▶ [EXERCISE DESCRIPTION] Return the records word for word. Pictures do not belong in the copy.

Stored entries:
+===+
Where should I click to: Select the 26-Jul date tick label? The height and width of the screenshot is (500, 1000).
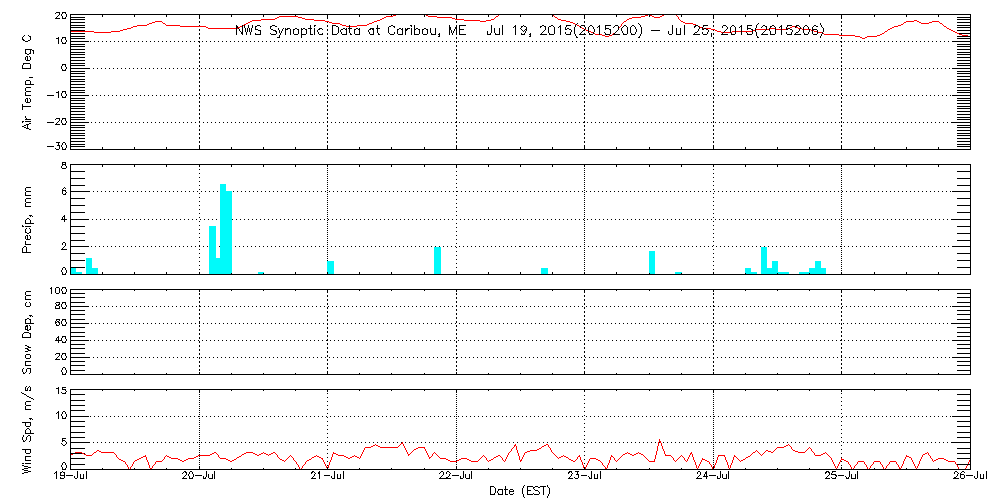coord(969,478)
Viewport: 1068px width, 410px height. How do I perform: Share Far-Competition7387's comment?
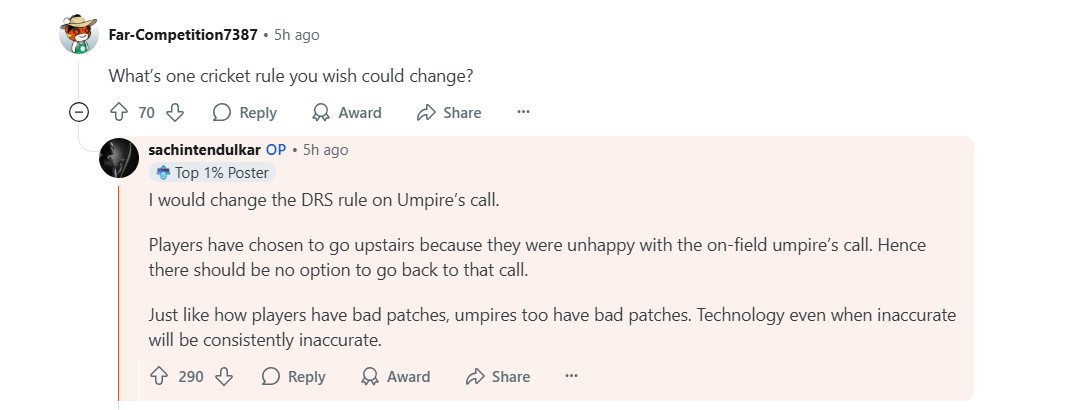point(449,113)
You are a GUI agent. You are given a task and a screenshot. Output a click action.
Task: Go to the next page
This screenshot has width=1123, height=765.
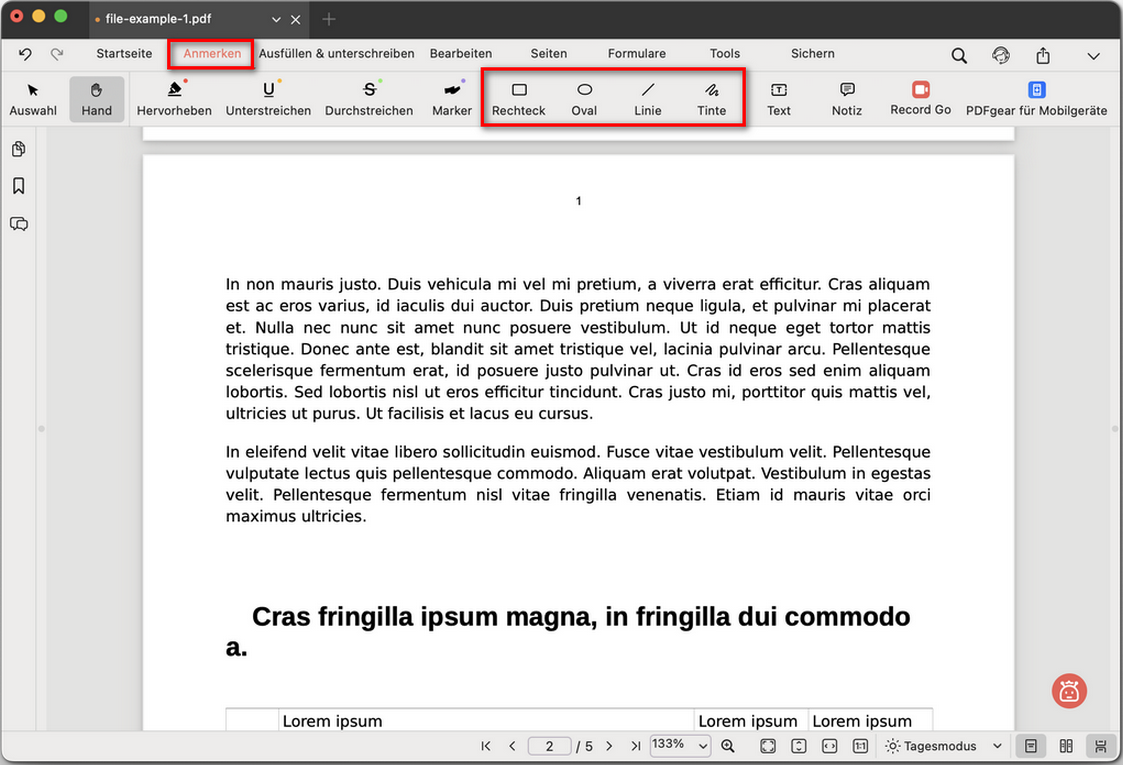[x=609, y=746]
+===+
▶ [OUTPUT OF THE EXERCISE]
Where should I click to: Select the 26-Jul date tick label? The height and width of the screenshot is (500, 1000).
coord(969,478)
Viewport: 1068px width, 410px height. How do I perform: Share Far-Competition7387's comment?
point(449,113)
You are a GUI agent. You are given a task and a screenshot. Output a click action.
Task: Go to the next page
This screenshot has width=1123, height=765.
[x=609, y=746]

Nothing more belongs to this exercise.